A Woman Tweeted A Story About Mansplaining — Only To Have Men Mansplain It To Her
Meet Maud Dromgoole. Maud lives in London. She also works in a bar. Due to working in a bar, Maud is automatically subjected to more humans than most of us interact with in a day — including, of course, everyone's least favorite brand of human: the mansplainer. At the very least, though, this circumstance has afforded us the most perfect example of mansplaining I think I've ever seen — when one male customer tried to explain a French saying to Dromgoole, and storytopped every mansplainer who has ever mansplained.

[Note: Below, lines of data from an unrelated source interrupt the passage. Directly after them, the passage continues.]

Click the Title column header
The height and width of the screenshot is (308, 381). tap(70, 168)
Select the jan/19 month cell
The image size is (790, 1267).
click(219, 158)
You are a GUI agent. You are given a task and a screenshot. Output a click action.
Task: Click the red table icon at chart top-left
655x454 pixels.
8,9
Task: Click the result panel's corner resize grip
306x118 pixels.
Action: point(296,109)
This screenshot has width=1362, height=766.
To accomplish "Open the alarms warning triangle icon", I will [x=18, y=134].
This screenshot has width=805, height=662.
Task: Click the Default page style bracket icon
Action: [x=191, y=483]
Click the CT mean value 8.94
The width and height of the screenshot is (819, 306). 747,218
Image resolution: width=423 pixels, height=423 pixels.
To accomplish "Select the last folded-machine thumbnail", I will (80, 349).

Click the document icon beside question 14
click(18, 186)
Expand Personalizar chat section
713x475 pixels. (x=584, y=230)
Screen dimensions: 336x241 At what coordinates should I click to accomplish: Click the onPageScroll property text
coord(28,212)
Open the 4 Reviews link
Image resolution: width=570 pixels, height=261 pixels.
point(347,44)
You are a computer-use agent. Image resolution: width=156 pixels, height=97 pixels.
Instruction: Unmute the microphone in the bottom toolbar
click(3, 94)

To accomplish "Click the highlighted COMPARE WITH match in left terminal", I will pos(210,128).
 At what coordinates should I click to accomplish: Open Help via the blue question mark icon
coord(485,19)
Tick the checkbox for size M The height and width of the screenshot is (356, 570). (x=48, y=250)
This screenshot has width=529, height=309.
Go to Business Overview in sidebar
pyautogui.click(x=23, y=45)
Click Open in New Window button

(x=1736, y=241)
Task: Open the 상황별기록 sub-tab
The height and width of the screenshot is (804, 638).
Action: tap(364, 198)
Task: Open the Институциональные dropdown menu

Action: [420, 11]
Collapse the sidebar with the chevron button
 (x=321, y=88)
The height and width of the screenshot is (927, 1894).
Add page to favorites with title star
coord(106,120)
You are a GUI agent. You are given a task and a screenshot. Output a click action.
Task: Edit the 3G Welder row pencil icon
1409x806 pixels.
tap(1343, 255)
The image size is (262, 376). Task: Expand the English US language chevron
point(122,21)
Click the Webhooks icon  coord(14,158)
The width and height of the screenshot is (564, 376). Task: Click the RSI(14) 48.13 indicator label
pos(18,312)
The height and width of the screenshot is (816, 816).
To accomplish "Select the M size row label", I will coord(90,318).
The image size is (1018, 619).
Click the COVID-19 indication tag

But let's back up. In case you're not yet familiar with the term (i.e., if you live on the island with Wonder Woman's fam), mansplaining is when a man explains something to a woman that she already knows, or is even an expert in, and does so in a condescending or belittling manner. For example, when a male friend tried to explain to me how the female orgasm works, I was being mansplained to. Ask any woman, and she can probably list, off the top of her head, a number of mansplaining experiences she's been on the receiving end of. It might seem harmless but points to a much larger issue: that men overwhelmingly think women are unaware and need to be corrected and educated.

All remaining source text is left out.